Women with acute heart failure have similar in-hospital mortality to men but are less treated in the real world, according to results from the global ALARM-HF registry presented today at the ESC Congress 2012. The findings were presented by Dr John T. Parissis from Greece.
Acute heart failure (AHF) is a frequent clinical situation with high short- and long-term mortality as well as high hospitalization rates. The Acute Heart Failure Global Registry of Standard Treatment (ALARM-HF) is an in-hospital chart audit survey which includes patients hospitalized for AHF in Europe, Latin America and Australia. A total of 4,953 patients admitted to Cardiology Departments (67%) or Intensive Care Units (33%) for AHF in 666 hospitals among 9 countries (France, Germany, Italy, Spain, UK, Greece, Turkey, Mexico and Australia) were enrolled. Women accounted for 37% of the study population.

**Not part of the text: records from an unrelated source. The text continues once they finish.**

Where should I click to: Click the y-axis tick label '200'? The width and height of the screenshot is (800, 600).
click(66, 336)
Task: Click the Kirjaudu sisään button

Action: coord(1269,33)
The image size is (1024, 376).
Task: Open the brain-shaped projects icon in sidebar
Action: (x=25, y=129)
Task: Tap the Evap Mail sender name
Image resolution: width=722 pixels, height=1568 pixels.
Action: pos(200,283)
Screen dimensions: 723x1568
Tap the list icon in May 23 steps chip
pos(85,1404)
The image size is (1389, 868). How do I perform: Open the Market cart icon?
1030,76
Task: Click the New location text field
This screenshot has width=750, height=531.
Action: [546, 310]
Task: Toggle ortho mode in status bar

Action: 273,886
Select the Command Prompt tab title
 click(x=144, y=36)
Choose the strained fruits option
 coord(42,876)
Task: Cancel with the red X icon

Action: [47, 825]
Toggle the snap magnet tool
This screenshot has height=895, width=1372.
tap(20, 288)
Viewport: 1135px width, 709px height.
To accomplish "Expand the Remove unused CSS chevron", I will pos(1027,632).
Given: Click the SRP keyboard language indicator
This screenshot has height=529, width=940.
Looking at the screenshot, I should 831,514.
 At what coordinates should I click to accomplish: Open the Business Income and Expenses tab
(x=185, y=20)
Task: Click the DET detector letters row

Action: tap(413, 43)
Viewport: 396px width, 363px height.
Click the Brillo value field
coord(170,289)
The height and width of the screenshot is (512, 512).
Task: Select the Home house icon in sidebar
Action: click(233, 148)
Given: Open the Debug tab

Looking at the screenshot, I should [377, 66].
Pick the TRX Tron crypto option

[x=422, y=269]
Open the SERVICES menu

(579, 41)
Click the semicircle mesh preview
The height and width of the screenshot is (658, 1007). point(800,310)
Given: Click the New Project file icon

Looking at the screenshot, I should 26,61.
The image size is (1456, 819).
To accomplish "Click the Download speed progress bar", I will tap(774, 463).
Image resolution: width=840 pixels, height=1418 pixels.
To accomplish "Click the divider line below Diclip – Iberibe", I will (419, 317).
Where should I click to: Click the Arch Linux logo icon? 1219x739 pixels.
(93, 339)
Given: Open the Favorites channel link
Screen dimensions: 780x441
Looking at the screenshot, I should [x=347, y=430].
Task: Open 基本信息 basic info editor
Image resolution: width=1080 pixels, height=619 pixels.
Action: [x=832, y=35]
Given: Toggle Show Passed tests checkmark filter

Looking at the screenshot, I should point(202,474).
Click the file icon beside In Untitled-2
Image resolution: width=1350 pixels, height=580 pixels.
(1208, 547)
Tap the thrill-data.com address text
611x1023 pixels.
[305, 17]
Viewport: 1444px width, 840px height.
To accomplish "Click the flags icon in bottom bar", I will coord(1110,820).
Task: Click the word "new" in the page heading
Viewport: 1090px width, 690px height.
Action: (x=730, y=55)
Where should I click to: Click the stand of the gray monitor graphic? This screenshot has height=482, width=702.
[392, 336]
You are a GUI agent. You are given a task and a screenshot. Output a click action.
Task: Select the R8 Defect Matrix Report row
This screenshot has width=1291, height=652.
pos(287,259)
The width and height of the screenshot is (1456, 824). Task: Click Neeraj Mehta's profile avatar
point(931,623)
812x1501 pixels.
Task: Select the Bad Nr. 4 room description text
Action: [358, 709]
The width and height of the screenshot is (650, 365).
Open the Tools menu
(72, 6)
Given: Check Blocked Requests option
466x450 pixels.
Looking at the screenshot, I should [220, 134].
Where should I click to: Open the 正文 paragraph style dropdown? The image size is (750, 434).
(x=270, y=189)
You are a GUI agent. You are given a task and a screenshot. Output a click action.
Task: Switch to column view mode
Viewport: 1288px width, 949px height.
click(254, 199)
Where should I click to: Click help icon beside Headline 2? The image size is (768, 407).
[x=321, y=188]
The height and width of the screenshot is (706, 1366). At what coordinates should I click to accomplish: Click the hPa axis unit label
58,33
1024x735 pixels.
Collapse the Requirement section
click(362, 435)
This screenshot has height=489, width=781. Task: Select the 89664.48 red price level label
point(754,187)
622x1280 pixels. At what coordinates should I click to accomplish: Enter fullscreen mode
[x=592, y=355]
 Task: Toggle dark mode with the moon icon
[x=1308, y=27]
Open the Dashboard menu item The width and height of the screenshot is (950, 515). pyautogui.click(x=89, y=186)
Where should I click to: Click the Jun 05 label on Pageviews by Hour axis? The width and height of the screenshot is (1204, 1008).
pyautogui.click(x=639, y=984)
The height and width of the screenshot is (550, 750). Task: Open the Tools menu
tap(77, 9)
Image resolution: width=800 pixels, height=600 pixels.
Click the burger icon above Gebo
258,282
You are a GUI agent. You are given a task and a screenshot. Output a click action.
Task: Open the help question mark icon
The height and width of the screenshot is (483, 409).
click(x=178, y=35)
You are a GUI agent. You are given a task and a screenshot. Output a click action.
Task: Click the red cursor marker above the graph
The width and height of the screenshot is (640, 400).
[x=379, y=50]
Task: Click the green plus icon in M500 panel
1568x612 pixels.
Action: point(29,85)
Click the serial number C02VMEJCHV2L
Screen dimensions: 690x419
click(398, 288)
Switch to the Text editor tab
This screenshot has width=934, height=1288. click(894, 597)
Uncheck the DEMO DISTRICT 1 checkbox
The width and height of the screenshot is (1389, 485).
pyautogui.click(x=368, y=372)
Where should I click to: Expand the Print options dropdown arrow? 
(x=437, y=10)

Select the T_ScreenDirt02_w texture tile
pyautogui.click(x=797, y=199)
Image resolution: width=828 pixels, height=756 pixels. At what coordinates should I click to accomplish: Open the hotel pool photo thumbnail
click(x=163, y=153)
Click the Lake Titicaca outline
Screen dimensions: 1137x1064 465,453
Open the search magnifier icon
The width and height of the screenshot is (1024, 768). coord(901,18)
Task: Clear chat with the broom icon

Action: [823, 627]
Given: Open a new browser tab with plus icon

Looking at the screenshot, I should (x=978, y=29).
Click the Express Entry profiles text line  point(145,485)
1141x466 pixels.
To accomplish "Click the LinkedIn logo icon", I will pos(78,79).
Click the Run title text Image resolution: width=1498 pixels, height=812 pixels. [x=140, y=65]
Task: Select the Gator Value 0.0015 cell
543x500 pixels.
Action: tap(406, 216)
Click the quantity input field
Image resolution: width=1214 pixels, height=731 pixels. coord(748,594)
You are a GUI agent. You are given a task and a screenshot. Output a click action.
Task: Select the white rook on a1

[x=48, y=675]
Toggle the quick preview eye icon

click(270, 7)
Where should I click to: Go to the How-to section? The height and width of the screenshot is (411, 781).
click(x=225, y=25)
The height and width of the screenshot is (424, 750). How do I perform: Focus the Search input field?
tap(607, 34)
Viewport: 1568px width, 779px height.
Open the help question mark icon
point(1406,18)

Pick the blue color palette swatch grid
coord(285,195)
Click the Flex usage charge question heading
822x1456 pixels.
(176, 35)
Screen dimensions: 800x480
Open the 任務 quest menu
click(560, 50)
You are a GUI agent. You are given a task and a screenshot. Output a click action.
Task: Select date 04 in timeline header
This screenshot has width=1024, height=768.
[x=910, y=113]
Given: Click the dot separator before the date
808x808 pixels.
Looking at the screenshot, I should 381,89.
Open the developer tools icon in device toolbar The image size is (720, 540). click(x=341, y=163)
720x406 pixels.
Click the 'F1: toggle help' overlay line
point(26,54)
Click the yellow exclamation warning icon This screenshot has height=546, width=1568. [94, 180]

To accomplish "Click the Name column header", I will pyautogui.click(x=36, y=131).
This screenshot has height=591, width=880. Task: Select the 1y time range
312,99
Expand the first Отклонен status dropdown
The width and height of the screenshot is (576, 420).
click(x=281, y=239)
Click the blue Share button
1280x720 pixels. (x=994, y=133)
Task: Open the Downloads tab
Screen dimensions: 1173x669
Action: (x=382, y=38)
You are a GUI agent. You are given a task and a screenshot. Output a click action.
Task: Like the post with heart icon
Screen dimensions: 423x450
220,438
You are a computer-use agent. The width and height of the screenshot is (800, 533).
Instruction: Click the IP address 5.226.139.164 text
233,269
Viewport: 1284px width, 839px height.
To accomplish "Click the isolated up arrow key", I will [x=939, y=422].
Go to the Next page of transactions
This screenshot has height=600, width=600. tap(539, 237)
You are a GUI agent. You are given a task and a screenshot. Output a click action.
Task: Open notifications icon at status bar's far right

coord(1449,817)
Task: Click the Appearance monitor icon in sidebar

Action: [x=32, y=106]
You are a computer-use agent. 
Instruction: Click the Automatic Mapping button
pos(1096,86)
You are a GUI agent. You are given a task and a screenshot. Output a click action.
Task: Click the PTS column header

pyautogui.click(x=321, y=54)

The present study is a sub-analysis of ALARM-HF, targeted to explore gender-related differences in patients hospitalized for AHF. The researchers found significant differences between women and men in clinical presentation, co-morbidities, precipitating factors and treatment patterns. Length of stay and in-hospital mortality were similar in women and men.
Compared to men, women presented with AHF at an older age and with higher rates of de novo heart failure. Based on AHF classification, women were less than half as likely to present with cardiogenic shock than men, but more than twice as likely to present with right heart failure.
Women presented on admission to hospital with higher systolic blood pressure and higher heart rate. Women had higher left ventricular ejection fraction and the majority of women had preserved ejection fraction.
Regarding co-morbidities, when compared to men, women more frequently had atrial fibrillation, valvular heart disease, diabetes mellitus, obesity, anaemia and depression. But women had lower rates of cardiomyopathy, coronary artery disease (CAD), dyslipidemia, smoking and asthma or chronic obstructive pulmonary disease (COPD) than men. There were similar rates of arterial hypertension and peripheral vascular disease in both genders.
In both genders, acute coronary syndrome (ACS) was the most common precipitating factor for AHF. However, women were less likely than men to have ACS and more likely to have infection or worsening valvular heart disease.
On admission, a lower percentage of females were on angiotensin II receptor blockers (ARBs), beta-blockers, aspirin and clopidogrel due to the presence of underlying co-morbidities and less CAD. However, more females were on digitalis and vitamin K antagonists due to the higher incidence of atrial fibrillation.
Regarding interventions, continuous positive airway pressure (CPAP) and mechanical ventilation were equally offered to females and males. Fewer females underwent percutaneous coronary intervention (PCI), coronary artery bypass graft (CABG) surgery and were supported by intra-aortic balloon pump (IABP).
Despite the improvement of medical management at discharge, the aforementioned differences in pharmaceutical therapies (especially in beta-blockers) remained in favour of males.
Mean length of stay in a coronary or intensive care unit (CCU/ICU) was similar between genders. Importantly, the overall in-hospital mortality and the in-CCU/ICU mortality were also similar in females and males. "The presence of higher ejection fraction and less CAD in women may positively affect survival in women," said Dr Parissis, who is assistant professor of cardiology at the University of Athens in Greece and a member of the ALARM-HF Steering Committee. "On the other hand, the existence of other serious co-morbidities and under-prescription of life saving medications such as beta-blockers may counteract this positive effect on their in-hospital survival. This point may explain the similar mortality rate between genders."
"The presence of diverse predictors and pharmaceutical modalities may explain the similar in-hospital mortality rates in both genders," he added. "Perhaps there are differences in the pathophysiology of AHF between women and men which should be taken into account in order to achieve gender-tailored management. Finally, a more intensive implementation of heart failure guidelines is required to optimize life saving medications especially in women."